As I work on my Life List, a few things have been rolling around in my head. One thing I want to do is create a printed legacy for Chloe. I remember when I was growing up that my mom would have albums filled with photos from our childhood and well into high school. There were also photos from my parents' lives before the kids and marriage came - black and whites, grainy photos, the names of unknown relatives handwritten on the back by my grandmother. Each one of those photos was precious and I remember them with clarity because there were so few.
I live with the worry that Chloe will have no legacy, no generational memory, once her father and I pass. My history of her life lives mostly digitally, on this blog or in the photo archives of my computer. I don't have handwritten letters from our relatives in the Philippines to pass on to her, nor print outs of emails or Facebook updates or blog posts. I barely even have photos of me or HandyMan from the last ten years. What will she have to hold on to, to know what her life was like before she could remember to remember?
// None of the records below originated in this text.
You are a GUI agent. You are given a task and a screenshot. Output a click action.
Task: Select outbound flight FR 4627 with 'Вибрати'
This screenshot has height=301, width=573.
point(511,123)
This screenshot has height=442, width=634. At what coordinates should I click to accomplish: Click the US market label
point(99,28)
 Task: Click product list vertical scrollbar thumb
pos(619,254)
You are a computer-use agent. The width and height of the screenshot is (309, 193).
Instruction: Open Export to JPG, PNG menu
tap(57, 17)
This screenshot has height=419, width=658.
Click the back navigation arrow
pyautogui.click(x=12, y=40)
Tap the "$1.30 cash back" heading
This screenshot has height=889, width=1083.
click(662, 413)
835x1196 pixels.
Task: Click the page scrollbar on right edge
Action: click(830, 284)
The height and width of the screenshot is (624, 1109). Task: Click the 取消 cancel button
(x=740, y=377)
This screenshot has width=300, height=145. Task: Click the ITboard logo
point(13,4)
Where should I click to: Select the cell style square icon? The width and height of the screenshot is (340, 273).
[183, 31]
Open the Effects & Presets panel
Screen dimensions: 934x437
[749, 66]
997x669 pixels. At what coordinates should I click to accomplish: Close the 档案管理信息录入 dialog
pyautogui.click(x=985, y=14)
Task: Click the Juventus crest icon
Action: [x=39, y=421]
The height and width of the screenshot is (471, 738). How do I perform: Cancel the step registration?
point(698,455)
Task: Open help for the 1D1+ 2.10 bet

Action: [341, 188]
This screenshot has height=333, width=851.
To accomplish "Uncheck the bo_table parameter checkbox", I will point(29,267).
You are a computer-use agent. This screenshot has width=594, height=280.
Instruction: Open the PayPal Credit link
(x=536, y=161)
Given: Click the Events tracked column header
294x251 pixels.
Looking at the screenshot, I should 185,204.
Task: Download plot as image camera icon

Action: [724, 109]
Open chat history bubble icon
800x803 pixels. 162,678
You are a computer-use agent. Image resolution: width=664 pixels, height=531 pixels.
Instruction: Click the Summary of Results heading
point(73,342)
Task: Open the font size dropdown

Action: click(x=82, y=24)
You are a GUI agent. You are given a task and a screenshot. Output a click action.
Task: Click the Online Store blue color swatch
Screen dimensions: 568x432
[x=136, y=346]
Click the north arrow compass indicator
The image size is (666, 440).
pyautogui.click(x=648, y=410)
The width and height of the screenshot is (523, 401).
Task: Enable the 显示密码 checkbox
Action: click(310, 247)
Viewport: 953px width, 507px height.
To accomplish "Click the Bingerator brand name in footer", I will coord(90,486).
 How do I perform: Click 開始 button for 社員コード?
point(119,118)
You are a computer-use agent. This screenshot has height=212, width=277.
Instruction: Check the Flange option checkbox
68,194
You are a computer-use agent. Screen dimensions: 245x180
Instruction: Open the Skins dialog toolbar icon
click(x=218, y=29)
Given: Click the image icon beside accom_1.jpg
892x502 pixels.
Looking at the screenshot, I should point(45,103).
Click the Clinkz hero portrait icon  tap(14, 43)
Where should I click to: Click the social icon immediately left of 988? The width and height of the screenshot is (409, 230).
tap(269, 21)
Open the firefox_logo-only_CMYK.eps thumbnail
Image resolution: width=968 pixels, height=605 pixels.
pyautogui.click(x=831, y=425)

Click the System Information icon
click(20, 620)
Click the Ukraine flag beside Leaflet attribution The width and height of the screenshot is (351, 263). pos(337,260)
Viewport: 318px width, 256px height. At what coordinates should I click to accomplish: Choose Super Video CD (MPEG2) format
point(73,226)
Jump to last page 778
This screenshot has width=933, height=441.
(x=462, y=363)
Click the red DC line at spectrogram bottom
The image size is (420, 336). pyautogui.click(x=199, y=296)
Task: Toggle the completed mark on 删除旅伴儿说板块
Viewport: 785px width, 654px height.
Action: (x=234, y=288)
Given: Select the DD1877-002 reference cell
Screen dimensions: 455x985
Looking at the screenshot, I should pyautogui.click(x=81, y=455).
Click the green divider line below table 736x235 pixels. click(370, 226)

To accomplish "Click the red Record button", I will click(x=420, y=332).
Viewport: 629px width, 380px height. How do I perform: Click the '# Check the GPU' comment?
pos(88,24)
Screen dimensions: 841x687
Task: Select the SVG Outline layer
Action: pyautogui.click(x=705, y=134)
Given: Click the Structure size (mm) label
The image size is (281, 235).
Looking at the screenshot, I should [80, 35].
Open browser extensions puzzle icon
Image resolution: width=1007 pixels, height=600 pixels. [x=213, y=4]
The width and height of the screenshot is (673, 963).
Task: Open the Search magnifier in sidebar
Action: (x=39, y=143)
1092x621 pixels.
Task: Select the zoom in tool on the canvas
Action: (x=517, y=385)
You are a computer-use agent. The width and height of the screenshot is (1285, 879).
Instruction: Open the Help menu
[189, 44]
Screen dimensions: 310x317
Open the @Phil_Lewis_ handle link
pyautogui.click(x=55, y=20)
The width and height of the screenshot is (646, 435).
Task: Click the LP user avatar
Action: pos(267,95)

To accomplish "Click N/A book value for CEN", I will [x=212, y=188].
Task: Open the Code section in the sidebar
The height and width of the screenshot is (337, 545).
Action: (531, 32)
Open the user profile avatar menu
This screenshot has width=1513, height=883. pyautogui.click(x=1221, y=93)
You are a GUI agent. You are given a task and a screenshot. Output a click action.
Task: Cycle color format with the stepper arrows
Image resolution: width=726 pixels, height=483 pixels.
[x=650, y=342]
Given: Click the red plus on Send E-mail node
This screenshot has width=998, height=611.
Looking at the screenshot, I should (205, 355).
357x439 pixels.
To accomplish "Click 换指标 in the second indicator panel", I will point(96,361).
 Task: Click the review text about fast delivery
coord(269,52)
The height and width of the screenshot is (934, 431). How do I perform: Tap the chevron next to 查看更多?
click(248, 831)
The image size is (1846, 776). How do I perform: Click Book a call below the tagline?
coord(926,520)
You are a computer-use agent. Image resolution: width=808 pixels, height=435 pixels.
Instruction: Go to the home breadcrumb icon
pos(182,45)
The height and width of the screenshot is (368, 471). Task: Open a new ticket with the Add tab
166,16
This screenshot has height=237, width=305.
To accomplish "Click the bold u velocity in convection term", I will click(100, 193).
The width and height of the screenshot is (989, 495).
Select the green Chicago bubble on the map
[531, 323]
My other thought is that my reliance on technology is robbing me of my own memories. My focus on "getting the shot"means I'm not really enjoying the experience. This year, one of my resolutions will be to put the camera down; to take fewer photos but value them more. To spend less time documenting, and more time "being in the moment".
The other day, I saw this happen. I wanted to run for the camera - but I stood there a moment and said to myself Wait, embed this in your brain first. Remember Chloe's laugh and how much fun she's having right at this second and how the room glowed brightly from the reflection of the snowfall outside. So I did. And then I got my camera and took five photos instead of my usual fifteen.